## EXERCISE
The response must contain every line from the records below that has "Wandern".

◆ ◆ ◆ ◆ ◆

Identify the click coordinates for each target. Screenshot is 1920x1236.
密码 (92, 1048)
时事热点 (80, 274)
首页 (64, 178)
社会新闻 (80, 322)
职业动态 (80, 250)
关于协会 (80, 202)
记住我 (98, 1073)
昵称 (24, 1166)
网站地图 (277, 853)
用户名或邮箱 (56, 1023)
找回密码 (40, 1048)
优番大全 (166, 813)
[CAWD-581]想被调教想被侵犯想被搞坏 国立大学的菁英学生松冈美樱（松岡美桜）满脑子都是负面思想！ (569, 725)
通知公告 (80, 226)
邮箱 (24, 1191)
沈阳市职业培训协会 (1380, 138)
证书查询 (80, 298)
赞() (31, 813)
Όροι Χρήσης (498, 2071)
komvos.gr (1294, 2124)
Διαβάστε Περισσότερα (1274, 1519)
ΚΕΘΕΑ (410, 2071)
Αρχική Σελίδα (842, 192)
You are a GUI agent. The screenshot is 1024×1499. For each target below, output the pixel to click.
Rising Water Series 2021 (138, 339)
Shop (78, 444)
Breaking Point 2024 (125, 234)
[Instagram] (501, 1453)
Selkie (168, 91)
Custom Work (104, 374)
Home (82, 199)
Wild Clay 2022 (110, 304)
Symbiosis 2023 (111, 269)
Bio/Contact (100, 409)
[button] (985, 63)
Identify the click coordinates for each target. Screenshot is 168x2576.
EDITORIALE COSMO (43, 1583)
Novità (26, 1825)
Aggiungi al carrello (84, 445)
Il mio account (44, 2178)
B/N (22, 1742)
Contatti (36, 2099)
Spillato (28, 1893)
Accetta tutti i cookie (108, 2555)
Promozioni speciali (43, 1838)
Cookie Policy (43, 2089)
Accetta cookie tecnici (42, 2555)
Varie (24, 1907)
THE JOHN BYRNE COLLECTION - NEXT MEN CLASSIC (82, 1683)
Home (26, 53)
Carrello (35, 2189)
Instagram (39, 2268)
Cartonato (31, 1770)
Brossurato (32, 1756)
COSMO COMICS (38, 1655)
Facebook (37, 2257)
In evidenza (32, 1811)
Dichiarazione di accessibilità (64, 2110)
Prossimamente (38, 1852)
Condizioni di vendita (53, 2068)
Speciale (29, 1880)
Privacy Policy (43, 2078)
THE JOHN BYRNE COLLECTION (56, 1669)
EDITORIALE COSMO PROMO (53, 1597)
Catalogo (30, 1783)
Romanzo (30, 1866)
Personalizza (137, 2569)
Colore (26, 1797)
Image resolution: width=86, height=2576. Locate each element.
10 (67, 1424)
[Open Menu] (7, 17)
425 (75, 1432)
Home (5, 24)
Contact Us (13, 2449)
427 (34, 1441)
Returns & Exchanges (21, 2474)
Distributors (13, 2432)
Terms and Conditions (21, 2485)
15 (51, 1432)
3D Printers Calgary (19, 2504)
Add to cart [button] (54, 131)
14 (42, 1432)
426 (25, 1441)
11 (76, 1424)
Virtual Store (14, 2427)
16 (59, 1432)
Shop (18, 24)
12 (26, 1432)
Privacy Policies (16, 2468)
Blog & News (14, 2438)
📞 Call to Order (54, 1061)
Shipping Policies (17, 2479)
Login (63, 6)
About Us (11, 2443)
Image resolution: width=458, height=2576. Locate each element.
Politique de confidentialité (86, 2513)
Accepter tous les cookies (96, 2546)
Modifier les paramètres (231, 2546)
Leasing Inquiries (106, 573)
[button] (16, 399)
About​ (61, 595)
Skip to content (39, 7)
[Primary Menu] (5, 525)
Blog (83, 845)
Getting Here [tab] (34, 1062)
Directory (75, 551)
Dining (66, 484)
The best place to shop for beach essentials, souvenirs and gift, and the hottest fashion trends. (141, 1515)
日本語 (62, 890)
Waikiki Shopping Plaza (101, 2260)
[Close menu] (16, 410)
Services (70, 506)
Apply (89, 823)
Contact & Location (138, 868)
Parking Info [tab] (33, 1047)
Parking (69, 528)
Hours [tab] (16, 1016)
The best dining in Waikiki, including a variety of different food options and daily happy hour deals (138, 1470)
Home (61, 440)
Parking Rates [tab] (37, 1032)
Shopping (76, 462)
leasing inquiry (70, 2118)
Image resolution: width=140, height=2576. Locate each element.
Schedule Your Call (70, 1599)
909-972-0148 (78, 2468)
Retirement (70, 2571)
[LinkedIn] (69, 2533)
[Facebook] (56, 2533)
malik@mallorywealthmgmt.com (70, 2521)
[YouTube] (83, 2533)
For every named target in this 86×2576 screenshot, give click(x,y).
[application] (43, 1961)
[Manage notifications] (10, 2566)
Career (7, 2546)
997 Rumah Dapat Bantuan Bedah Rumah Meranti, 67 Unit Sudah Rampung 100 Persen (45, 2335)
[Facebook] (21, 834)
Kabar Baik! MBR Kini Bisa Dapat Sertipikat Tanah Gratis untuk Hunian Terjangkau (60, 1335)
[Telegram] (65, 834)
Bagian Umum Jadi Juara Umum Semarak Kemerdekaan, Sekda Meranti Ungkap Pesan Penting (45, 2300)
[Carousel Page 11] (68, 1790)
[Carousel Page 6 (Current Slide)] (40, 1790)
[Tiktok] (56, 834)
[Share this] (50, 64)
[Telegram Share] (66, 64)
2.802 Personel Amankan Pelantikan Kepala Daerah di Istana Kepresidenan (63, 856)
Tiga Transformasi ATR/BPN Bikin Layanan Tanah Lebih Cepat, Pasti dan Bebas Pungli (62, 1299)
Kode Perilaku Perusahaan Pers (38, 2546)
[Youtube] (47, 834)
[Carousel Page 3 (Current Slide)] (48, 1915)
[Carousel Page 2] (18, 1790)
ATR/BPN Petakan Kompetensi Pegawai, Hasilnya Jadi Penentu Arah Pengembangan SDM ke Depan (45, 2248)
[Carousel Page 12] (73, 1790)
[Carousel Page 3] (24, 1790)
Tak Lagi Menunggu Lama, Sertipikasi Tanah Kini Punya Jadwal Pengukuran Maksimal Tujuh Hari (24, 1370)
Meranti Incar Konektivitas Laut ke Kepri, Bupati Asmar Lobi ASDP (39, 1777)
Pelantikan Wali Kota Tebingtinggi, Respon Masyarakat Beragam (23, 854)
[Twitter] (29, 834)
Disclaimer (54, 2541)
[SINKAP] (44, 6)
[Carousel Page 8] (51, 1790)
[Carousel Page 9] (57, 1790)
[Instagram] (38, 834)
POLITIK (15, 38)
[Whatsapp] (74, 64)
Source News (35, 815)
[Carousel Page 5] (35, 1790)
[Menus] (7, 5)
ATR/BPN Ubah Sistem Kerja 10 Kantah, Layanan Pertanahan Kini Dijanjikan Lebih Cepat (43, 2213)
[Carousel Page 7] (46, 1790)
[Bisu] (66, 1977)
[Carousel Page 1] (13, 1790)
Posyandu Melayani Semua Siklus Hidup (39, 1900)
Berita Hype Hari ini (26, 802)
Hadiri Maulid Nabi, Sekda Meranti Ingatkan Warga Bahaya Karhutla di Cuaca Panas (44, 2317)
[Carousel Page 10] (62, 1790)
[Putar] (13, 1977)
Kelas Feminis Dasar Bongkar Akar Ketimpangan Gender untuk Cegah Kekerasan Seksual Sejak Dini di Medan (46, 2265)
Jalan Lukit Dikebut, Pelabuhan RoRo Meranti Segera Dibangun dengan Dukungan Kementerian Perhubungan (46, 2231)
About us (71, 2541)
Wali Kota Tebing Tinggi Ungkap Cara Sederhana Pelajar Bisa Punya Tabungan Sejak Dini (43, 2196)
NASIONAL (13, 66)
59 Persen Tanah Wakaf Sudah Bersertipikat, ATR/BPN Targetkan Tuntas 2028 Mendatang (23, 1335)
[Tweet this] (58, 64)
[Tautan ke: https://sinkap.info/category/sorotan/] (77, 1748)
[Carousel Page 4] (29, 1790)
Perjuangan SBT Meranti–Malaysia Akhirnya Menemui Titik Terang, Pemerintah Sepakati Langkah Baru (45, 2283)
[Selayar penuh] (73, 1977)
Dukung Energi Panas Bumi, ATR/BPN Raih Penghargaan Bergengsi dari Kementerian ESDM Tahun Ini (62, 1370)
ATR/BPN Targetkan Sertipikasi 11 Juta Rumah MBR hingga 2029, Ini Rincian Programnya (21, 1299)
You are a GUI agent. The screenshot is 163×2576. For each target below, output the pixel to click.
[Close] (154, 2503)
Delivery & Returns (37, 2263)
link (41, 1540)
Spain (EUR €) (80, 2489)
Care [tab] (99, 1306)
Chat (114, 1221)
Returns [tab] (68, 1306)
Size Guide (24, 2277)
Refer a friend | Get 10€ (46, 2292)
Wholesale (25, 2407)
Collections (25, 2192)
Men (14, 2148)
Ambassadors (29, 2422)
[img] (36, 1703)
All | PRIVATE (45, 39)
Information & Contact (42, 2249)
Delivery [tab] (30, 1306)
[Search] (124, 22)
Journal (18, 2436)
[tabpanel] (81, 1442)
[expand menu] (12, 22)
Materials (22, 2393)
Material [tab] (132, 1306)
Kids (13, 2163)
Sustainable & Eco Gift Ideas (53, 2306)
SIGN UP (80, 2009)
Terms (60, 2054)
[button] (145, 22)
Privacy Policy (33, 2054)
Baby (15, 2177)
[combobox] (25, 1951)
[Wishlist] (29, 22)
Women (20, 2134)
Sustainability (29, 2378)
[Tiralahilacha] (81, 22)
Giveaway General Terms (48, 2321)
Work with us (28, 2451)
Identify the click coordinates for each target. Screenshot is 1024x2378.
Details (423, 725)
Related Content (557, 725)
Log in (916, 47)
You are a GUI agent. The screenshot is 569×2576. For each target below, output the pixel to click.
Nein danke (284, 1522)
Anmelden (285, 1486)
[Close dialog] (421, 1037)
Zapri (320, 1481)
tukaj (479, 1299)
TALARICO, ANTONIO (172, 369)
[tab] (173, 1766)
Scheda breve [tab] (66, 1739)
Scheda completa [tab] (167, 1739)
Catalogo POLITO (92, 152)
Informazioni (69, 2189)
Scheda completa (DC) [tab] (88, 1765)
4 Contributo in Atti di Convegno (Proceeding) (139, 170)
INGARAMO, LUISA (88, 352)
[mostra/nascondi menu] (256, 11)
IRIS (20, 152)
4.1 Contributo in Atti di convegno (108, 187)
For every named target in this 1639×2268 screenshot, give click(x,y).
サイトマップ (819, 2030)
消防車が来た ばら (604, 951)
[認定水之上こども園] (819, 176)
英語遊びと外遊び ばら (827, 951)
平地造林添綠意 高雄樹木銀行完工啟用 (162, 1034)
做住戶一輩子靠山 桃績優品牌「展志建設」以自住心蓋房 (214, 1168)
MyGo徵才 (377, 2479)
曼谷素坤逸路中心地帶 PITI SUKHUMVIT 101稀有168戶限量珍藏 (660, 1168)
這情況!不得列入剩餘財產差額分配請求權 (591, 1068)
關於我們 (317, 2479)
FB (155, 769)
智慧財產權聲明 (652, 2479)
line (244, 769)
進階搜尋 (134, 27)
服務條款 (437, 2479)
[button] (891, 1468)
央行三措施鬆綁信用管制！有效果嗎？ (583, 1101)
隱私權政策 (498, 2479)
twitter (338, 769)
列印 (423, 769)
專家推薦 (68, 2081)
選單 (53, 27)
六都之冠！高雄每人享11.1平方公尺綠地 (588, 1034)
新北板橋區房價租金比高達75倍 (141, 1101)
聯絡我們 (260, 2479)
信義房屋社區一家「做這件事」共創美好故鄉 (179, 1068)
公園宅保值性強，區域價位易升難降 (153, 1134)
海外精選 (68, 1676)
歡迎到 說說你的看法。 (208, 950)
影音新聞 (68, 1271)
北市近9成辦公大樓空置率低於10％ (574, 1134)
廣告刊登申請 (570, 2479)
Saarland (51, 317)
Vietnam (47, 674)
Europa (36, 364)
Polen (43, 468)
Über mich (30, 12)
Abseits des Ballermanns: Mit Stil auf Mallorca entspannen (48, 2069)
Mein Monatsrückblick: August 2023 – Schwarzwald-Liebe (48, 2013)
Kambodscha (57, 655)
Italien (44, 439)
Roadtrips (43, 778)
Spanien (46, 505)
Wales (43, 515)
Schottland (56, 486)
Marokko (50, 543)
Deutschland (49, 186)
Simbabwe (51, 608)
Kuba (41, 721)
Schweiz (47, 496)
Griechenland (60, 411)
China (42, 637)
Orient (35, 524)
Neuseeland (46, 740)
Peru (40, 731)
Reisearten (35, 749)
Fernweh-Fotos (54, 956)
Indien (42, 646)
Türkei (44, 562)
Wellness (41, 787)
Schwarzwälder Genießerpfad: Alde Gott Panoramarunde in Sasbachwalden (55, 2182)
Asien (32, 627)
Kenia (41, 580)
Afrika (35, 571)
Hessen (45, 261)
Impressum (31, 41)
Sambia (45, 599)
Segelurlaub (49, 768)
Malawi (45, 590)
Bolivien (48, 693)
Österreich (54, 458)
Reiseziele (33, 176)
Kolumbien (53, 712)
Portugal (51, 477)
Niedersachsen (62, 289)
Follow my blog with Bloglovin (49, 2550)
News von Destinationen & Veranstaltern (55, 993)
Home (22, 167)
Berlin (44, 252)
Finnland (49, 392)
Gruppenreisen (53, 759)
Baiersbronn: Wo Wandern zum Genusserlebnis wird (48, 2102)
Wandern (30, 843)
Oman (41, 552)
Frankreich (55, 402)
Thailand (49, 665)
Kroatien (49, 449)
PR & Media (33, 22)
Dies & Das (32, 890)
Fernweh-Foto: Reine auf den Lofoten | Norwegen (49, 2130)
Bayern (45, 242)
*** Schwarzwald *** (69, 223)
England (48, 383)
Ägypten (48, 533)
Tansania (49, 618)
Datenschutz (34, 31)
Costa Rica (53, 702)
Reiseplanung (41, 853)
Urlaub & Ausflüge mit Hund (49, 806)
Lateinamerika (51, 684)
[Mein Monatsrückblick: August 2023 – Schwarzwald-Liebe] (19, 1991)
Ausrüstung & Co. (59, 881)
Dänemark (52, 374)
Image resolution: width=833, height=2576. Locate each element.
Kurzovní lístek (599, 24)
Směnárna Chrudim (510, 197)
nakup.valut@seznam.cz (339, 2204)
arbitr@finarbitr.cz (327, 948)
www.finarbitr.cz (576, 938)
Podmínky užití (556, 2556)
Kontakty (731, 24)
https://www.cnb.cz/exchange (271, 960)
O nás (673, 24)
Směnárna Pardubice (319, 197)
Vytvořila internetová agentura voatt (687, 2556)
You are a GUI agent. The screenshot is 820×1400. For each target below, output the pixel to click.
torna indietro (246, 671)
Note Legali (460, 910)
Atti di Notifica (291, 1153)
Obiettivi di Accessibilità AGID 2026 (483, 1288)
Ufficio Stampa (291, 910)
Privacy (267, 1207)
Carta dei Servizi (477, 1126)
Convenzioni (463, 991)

◆ ◆ ◆ ◆ ◆

## EXERCISE ANSWER
Baiersbronn: Wo Wandern zum Genusserlebnis wird (48, 2102)
Wandern (30, 843)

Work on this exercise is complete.